Hmm. I’m not buying it. Oh, and #6, I’m a slut. Ok, sure, I can accept that. From a Victorian perspective, it is true. And thank goddess, because if I had been waiting until marriage, I would be pissed.

Then CNN’s Jessica Ravitz adds that the reason why she is not married is that life just happened that way. Fair enough. Things happen. Or they don’t.

But, maybe there is another reason besides the possibility that we singles are all slutty bitches, or victims of circumstance. I propose 3 more possibilities:

Reason #8: I am a product of my generation:

My mother majored in Home Economics and married my father before they even graduated university. She knew she was destined for marriage, so an MRS degree was all she needed to assure her future, or so she thought. In her day, there was no other choice.

Photo: Gregg O'Connell

Starting with my generation, women are now expected to work. We live an independent life outside the home before we consider starting our own families, so the dynamics have shifted, at least for women. I don’t think they even offer degrees in Home Economics anymore. Sometimes I wonder if men’s expectations have kept up with the changes since my mother’s generation.

Reason #9: I am a child of divorce:

As are many of us these days. When my father left us to go make his fortune with another woman, my mother suddenly had to figure out how to support herself and two small girls. This is perhaps an exaggerated version of the story, but it is the one my eleven year old self remembers. My mother had never had a career; she never thought she would have to. Her only work experience was a temporary part time job at the bridal counter of Garfinkels department store before I was born. Suddenly, she was in survival mode. She got up out of bed, got a job at a women’s clothing boutique, and slowly paid her way through real estate school to become an agent.

So I was raised by a single mother who drove me to my first job interview at age 13, lying for me about my age on the job application to circumvent the labor laws that said I had to be 14 to work. I hostessed and waited tables continuously through high school and university. The screaming subtext to this story was: never be dependent upon a man. Learn to support yourself. And when I was born in the summer of 1965, women were marching just down the street on the capitol in DC for my right to do this.

This era was also about the time that divorce started becoming fashionable. I know because when my parents did it, I was the only one in my junior high class of 300, that I knew of anyway, who didn’t have a father at home. My parents haven’t had a kind word to say to each other in over 30 years. I’ve experienced firsthand the destruction that comes from marriage gone bad. So do you think I was in a hurry to go running down the aisle?

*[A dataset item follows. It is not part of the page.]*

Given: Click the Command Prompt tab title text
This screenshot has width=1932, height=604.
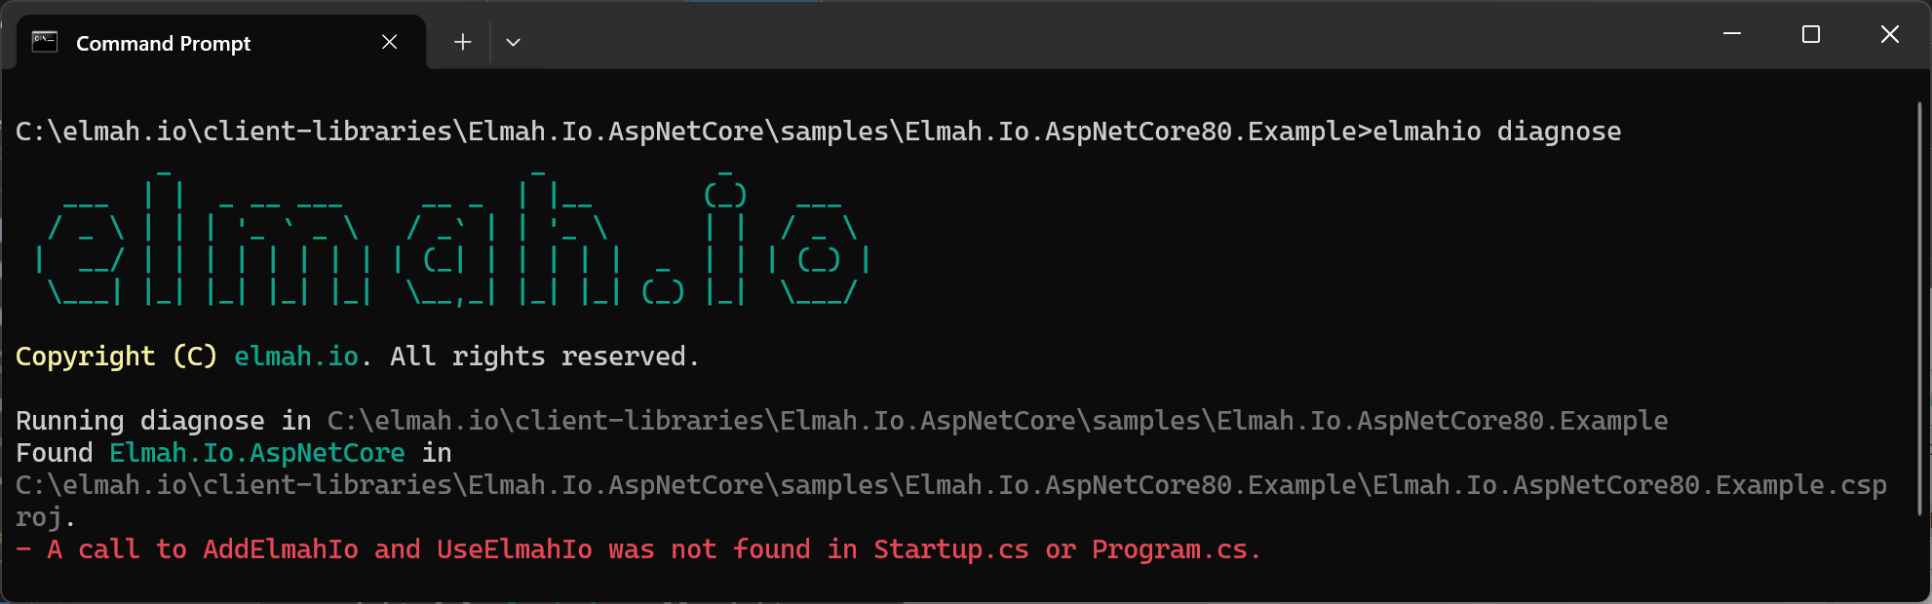Looking at the screenshot, I should click(x=163, y=43).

I never particularly wanted to end up single, but I sure as hell didn’t want to end up divorced. And as a child of divorce, I never ever wanted to put children through that experience. Can you blame me? And there is one sure way to avoid that: don’t have children. And these days, if you are not having children, is there really a need for marriage?

I’m not sure this was the most sane response, but it is one that played a part in my history.

But this doesn’t explain the most important reason of all.

Reason #10: I have a choice:

My mother never had any doubt that she would get married. Women in her generation expected that they would be supported by a man. They had to expect this, as women did not have the freedom to create a life that we do now. So my mother married a man who was, frankly, not very respectful to her. And now that my mother does have a choice, she will not marry again.

I was raised in an entirely different culture than my mother’s, where marriage and children were the assumed outcome of a woman’s life. Never once has anyone in my family said to me, “OK Kim, it’s time you got married now.” My messages were always along the lines of, “How are you going to support yourself?” So I have. And, I’ve been fortunate enough to find something that I love to do.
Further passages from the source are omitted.